3/16/2011 Turkmenistan (Forum18) – The head of the Russian Orthodox Church, Patriarch Kirill, has noted that Turkmen government controls on importing religious material for use in the dozen Russian Orthodox parishes in Turkmenistan have been lifted. “Until recently, a major problem was the import into the country of church articles and religious literature,” he told the Archbishops’ Council in Moscow on 2 February in a speech published in full on the Patriarchate website. “However, with the help of the Lord, this problem has at present been resolved positively.” Members of many other religious communities have complained to Forum 18 News Service of continuing confiscations of religious literature both inside the country and from travellers entering or leaving Turkmenistan.
Religious literature is still routinely confiscated at the border. Tight control of the country’s borders includes frequent, often thorough searches for religious literature.
Any traveller with more than a handful of books is almost certain to have them confiscated, religious believers from Turkmenistan of a variety of faiths have told Forum 18 in early 2011. No more then one copy of any one title is likely to be allowed through, as officials believe any extra copies are for distribution, which is illegal.
Nearly a dozen people Forum 18 has spoken to between November 2010 and the end of February 2011 who passed through Ashgabad [Ashgabat] airport – both Turkmen residents and foreign visitors, even those invited by the Turkmen government – have said that almost the first question customs officers ask is whether they have religious literature with them.

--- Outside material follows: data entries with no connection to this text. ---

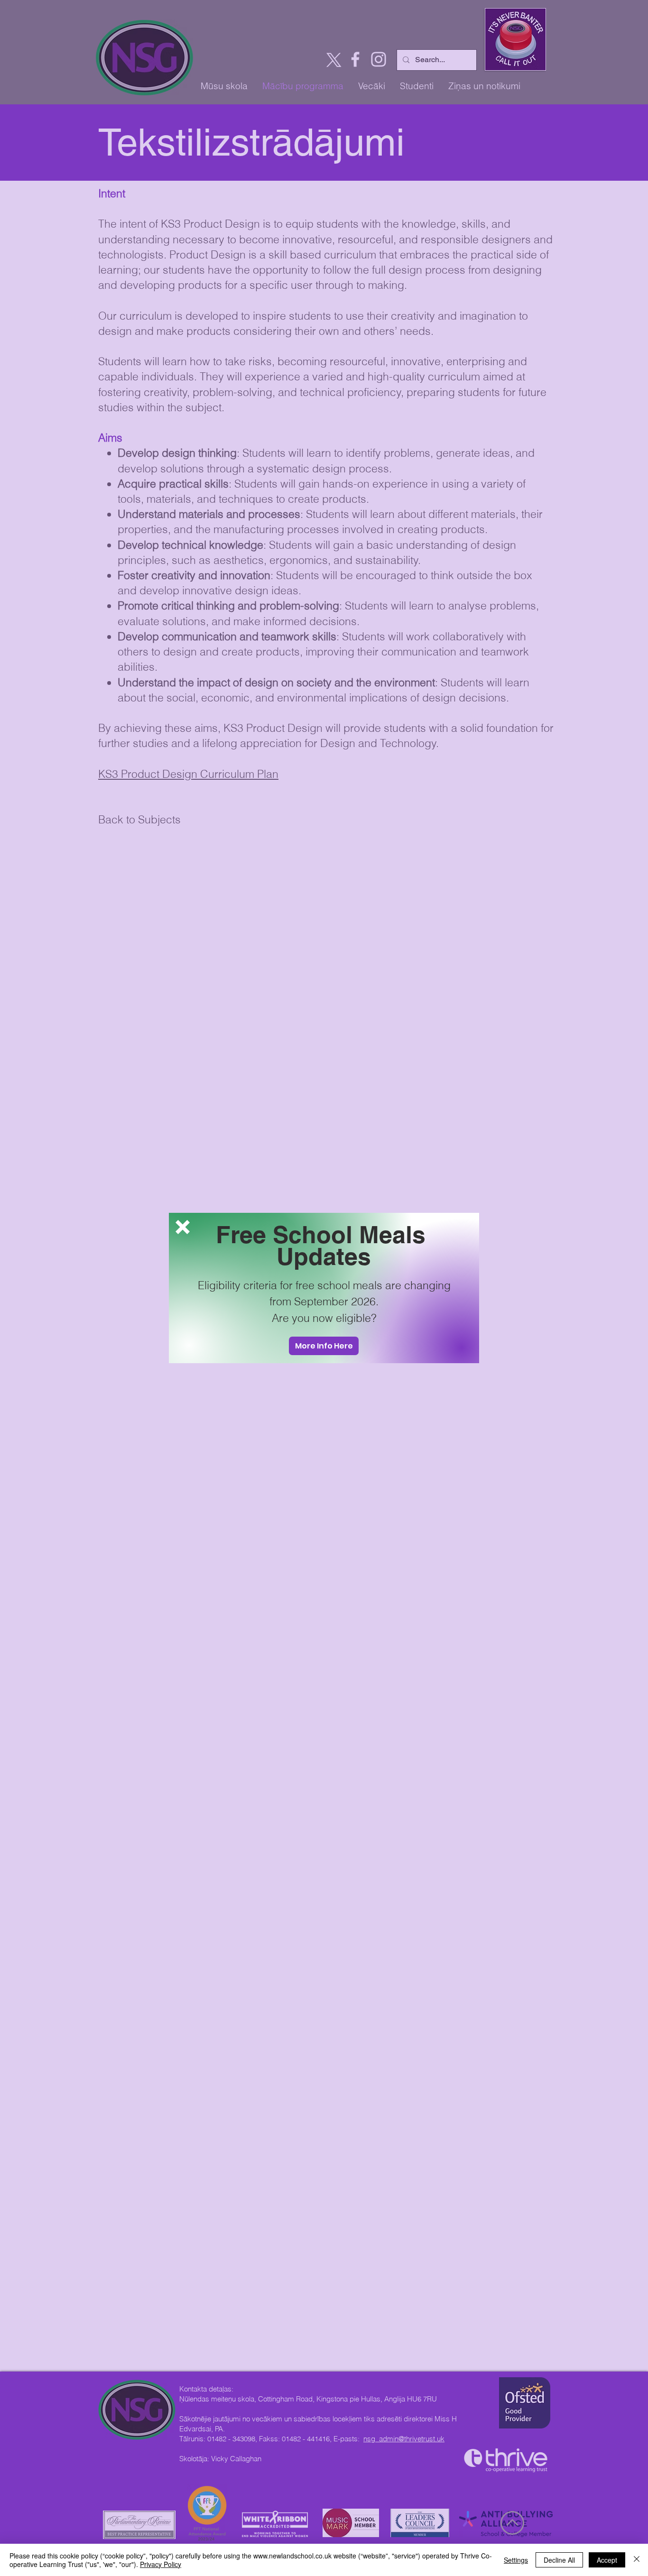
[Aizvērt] (636, 2559)
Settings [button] (516, 2560)
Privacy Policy (160, 2564)
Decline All (559, 2560)
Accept (607, 2560)
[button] (183, 1227)
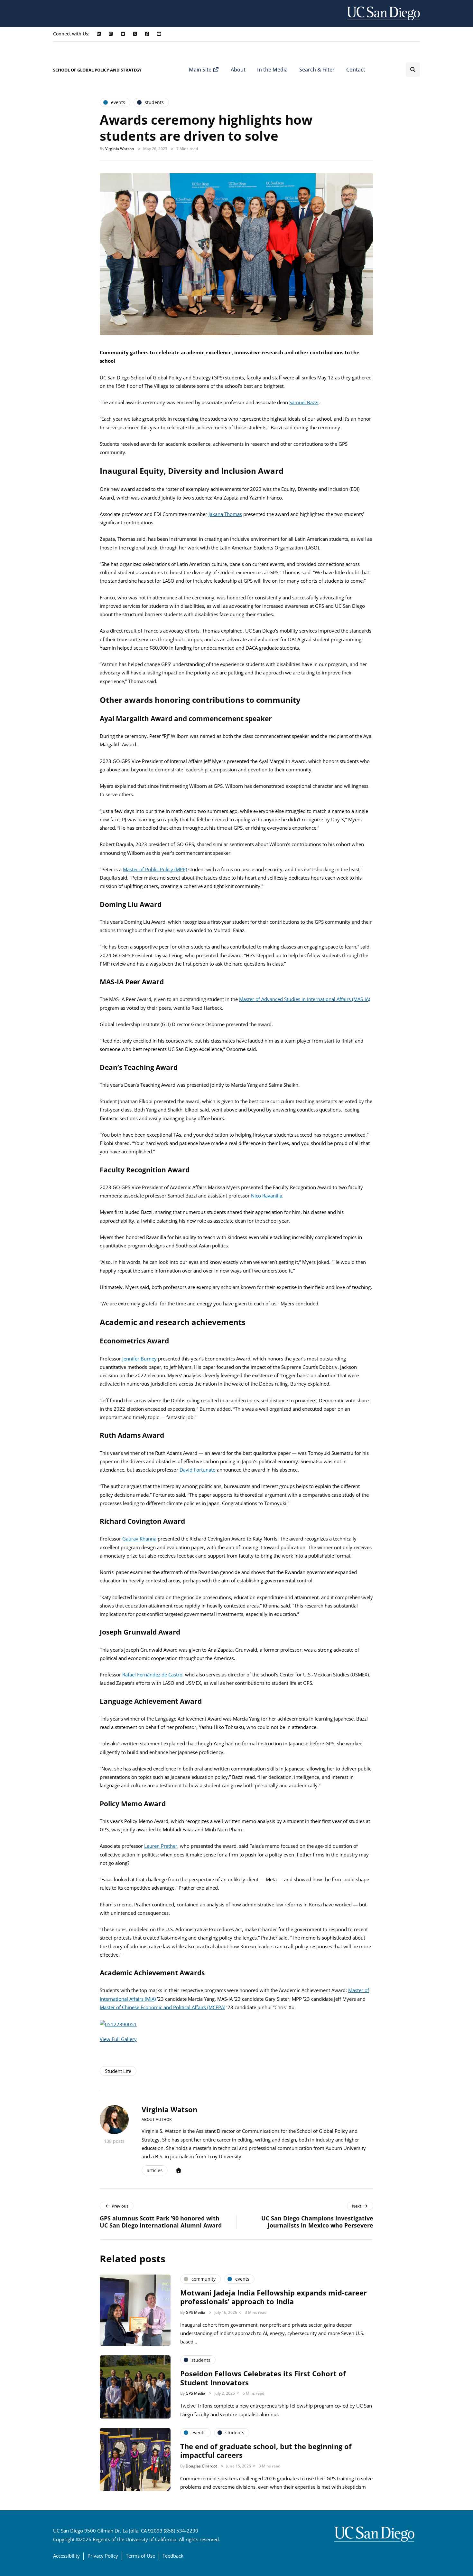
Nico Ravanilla (266, 1195)
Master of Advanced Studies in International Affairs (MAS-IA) (304, 999)
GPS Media (195, 2312)
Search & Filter (317, 69)
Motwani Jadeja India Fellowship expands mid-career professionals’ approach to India (273, 2297)
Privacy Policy (103, 2555)
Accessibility (66, 2555)
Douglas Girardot (201, 2466)
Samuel (297, 402)
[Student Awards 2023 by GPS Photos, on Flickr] (118, 2023)
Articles (154, 2170)
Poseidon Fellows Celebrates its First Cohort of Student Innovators (263, 2378)
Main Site (201, 69)
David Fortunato (197, 1469)
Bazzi (312, 402)
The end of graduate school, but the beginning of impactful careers (266, 2450)
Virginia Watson (119, 148)
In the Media (272, 69)
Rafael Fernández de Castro (152, 1674)
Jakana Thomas (225, 514)
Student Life (118, 2071)
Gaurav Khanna (139, 1538)
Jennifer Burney (139, 1358)
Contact (355, 69)
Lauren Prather (160, 1846)
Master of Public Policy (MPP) (155, 869)
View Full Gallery (118, 2039)
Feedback (172, 2555)
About (238, 69)
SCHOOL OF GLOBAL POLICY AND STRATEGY (97, 70)
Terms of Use (140, 2555)
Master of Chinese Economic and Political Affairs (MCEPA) (162, 2007)
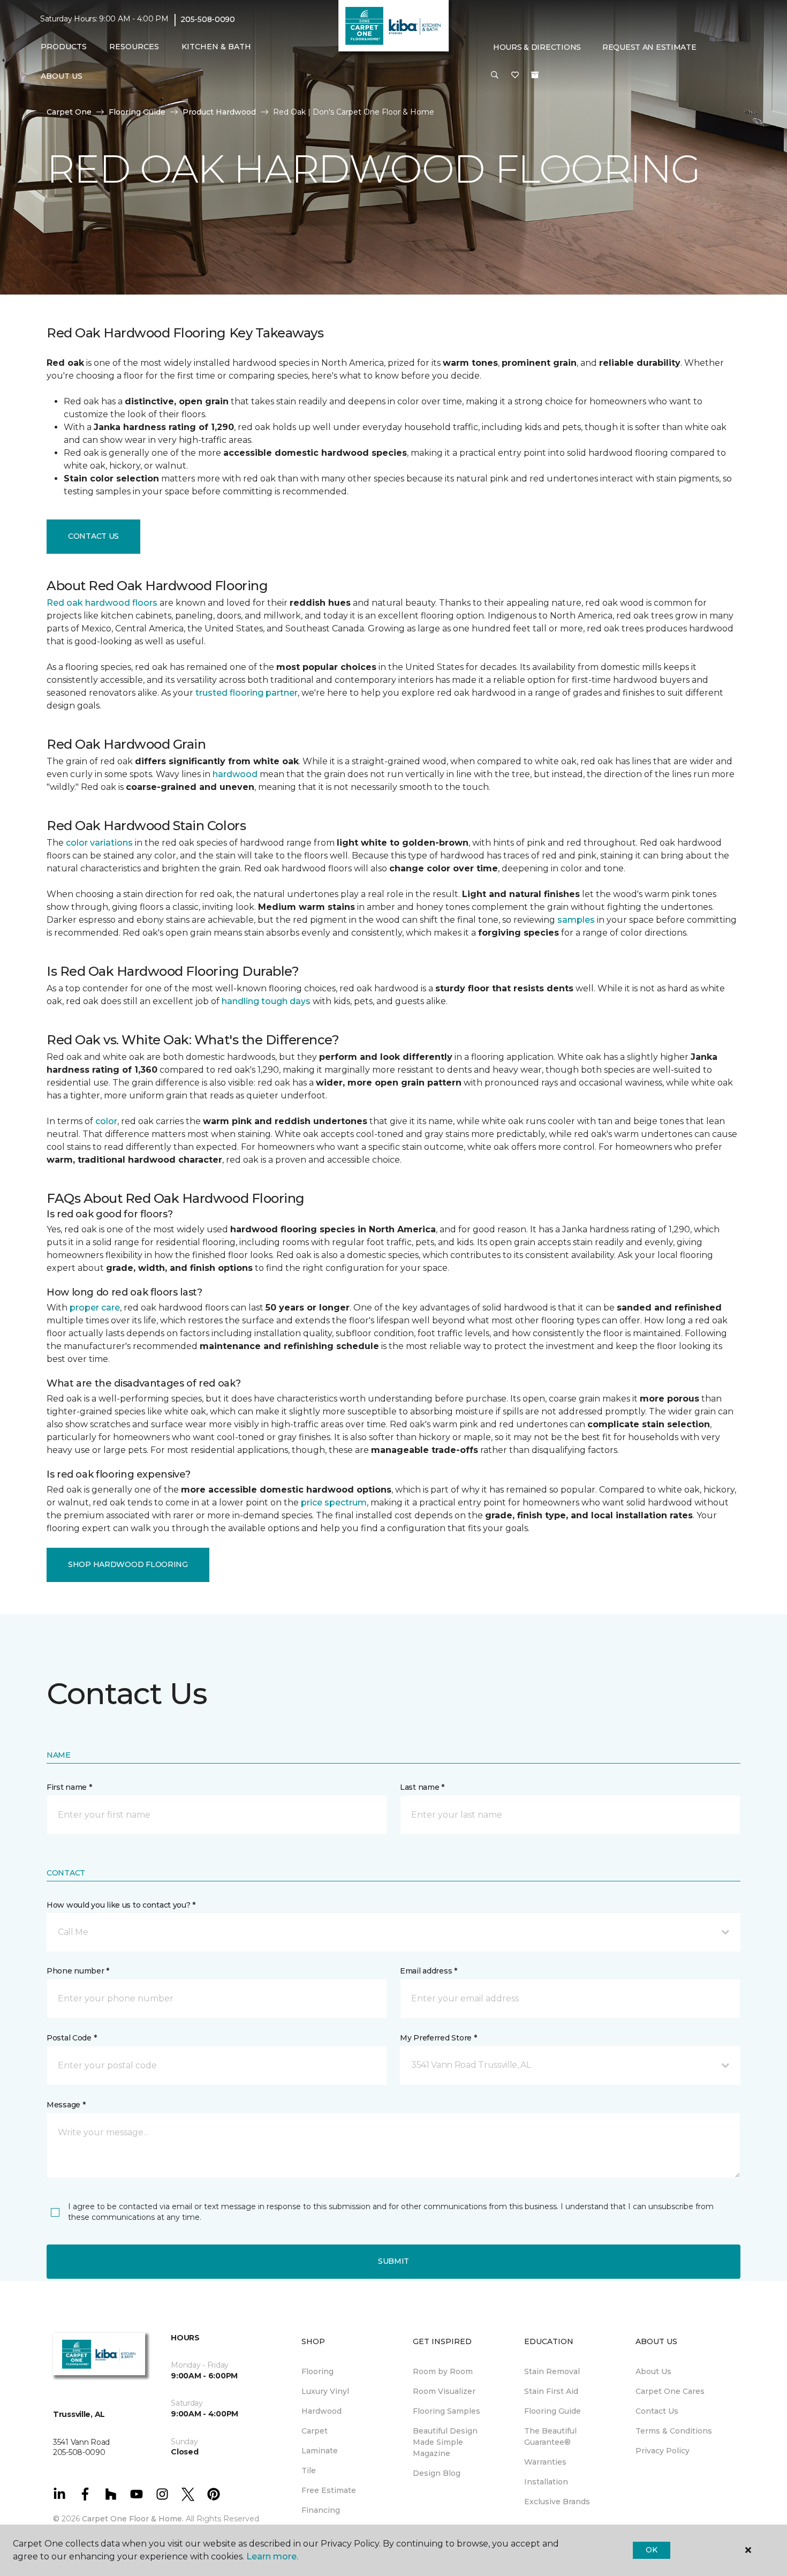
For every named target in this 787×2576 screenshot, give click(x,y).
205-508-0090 (207, 19)
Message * (66, 2104)
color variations (99, 843)
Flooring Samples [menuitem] (446, 2411)
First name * (69, 1787)
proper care (95, 1307)
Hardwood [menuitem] (321, 2411)
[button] (495, 75)
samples (576, 920)
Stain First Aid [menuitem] (551, 2391)
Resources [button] (134, 46)
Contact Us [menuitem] (656, 2411)
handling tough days (266, 1001)
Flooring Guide (137, 112)
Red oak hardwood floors (102, 603)
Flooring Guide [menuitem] (552, 2411)
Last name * (422, 1787)
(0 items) (535, 75)
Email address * (428, 1971)
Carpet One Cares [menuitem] (670, 2391)
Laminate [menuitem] (319, 2451)
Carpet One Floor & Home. (133, 2519)
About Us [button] (61, 76)
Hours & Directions (537, 47)
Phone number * (78, 1971)
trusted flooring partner (246, 693)
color (106, 1121)
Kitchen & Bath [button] (216, 46)
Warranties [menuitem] (545, 2462)
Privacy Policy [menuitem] (662, 2451)
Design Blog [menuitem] (436, 2473)
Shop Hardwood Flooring (128, 1564)
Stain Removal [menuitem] (552, 2371)
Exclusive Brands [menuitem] (557, 2501)
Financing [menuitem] (320, 2510)
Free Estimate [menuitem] (328, 2490)
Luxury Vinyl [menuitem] (325, 2391)
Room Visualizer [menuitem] (444, 2391)
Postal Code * (71, 2038)
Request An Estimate (649, 47)
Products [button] (64, 46)
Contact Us (93, 536)
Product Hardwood (219, 112)
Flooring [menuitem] (317, 2371)
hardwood (235, 774)
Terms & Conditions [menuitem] (673, 2431)
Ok (651, 2550)
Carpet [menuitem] (314, 2431)
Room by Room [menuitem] (443, 2371)
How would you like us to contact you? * (121, 1905)
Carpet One (69, 112)
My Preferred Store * (438, 2038)
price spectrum (334, 1502)
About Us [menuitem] (653, 2371)
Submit (393, 2261)
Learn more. (272, 2556)
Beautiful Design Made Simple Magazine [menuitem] (445, 2442)
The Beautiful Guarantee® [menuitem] (550, 2436)
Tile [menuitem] (308, 2470)
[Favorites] (515, 75)
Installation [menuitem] (546, 2482)
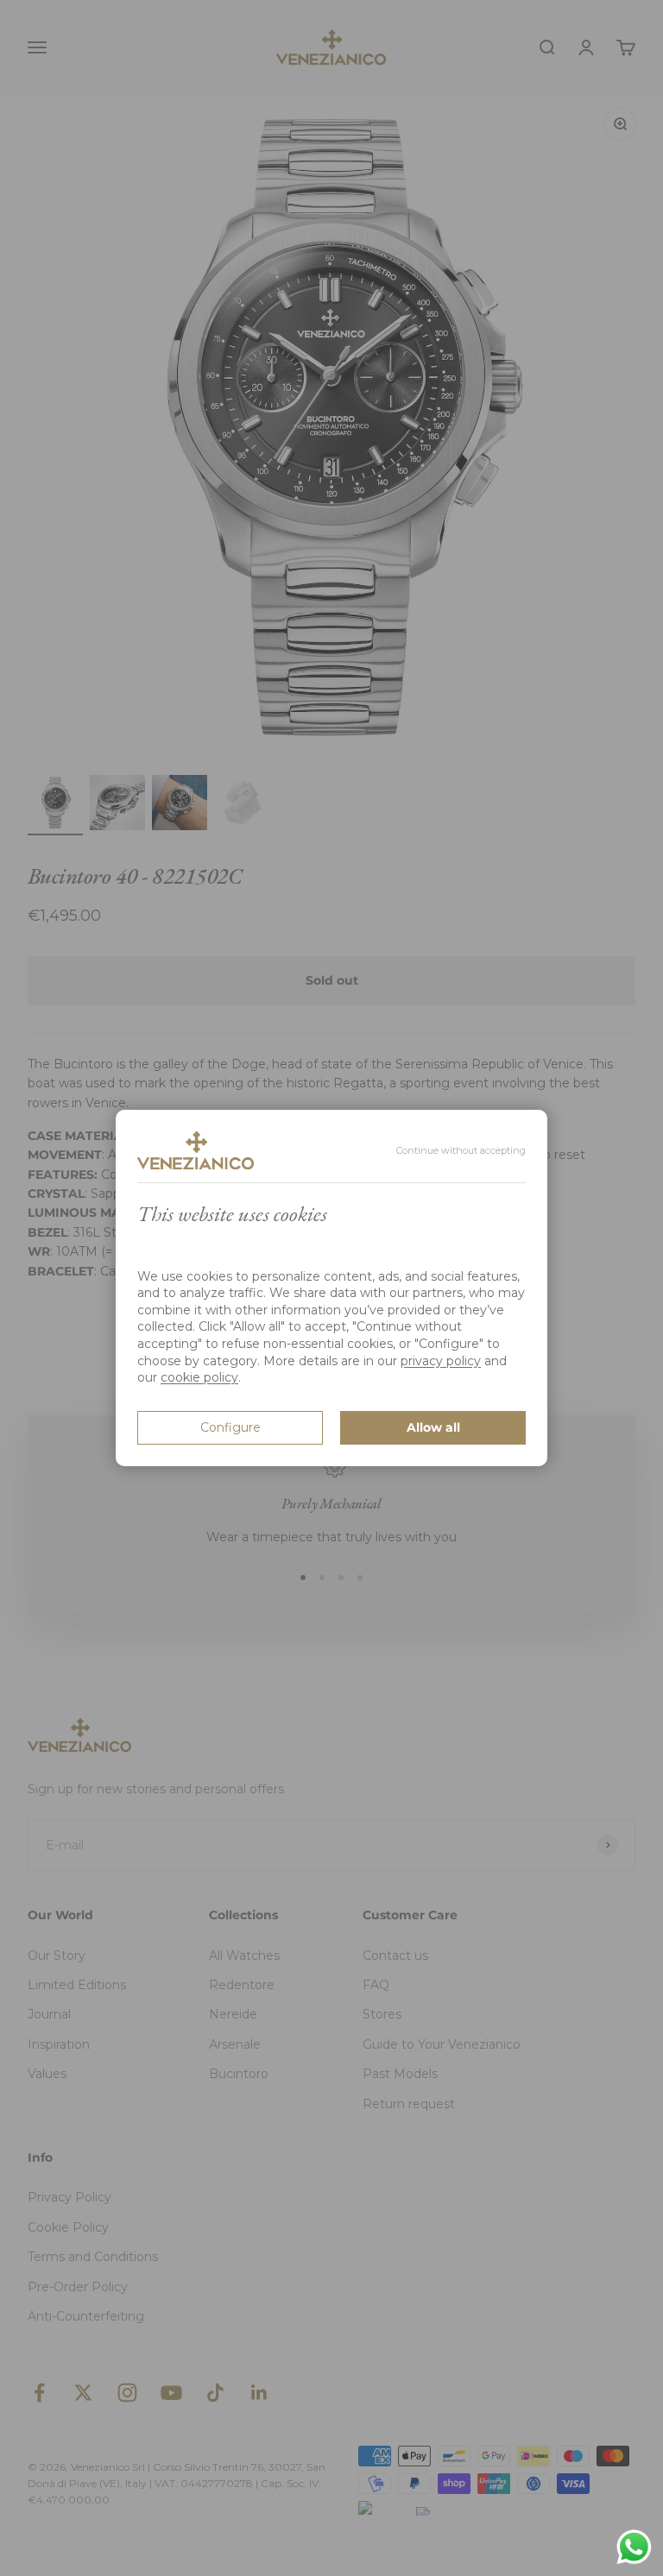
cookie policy (199, 1377)
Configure (230, 1427)
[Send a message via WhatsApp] (634, 2547)
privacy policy (441, 1361)
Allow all (433, 1427)
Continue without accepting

Searches and confiscations are conducted by border guards, customs officers and officers of the Ministry of State Security (MSS) secret police. “It’s difficult to say which officer is from which agency,” one individual who has had religious literature confiscated told Forum 18.
Confiscations on exit too
In what some local religious believers say is a new development, border guards and MSS secret police officers at Ashgabad airport searched the luggage of known religious believers leaving the country in early 2011. A number had religious literature confiscated from them, sources who asked not to the identified told Forum 18. “This is a definite turn for the worse, if we cannot even take religious materials out of the country now,” one complained.
Only occasionally in the past have religious believers complained to Forum 18 of confiscation of religious literature on departure from Turkmenistan.
The duty officer at the Border Service headquarters in Ashgabad referred all enquiries on the confiscation of religious literature to the duty officer at the airport. However, each time Forum 18 called on 11 March the telephones were engaged or went unanswered. Telephones at the State Customs Service went unanswered the same day, while the MSS secret police refused to answer any questions.
Also unwilling to answer questions was the government’s Gengesh (Committee) for Religious Affairs in Ashgabad. The man who on 9 March answered the telephone of Gurbanberdy Nursakhatov, the Deputy Chair, put the phone down as soon as Forum 18 began asking questions.
Religious publishing barely exists within Turkmenistan, and the little religious literature that is occasionally published requires prior approval from the government’s Gengesh for Religious Affairs. Religious literature, audio recordings and DVDs are often confiscated during raids, and possession of such materials can lead to further harassment, as reportedly happened to two Muslim students in Ashgabad in February.
Confiscation of Orthodox books, baptismal crosses and incense at an end?
In his Moscow speech, Patriarch Kirill did not specify what difficulties there had been for the Church to import literature and church objects. However, Russian Orthodox clergy have complained for some years to Forum 18 that importing religious literature, copies of the Church’s official Journal of the Moscow Patriarchate, baptismal crosses and incense has been restricted or impossible. Russian Orthodox books have been confiscated at customs, along with other Christian, as well as Muslim literature and publications of other faiths.
However, if Russian Orthodox priests can now import religious literature and church objects, it remains unclear if Russian Orthodox laypeople have the same possibility.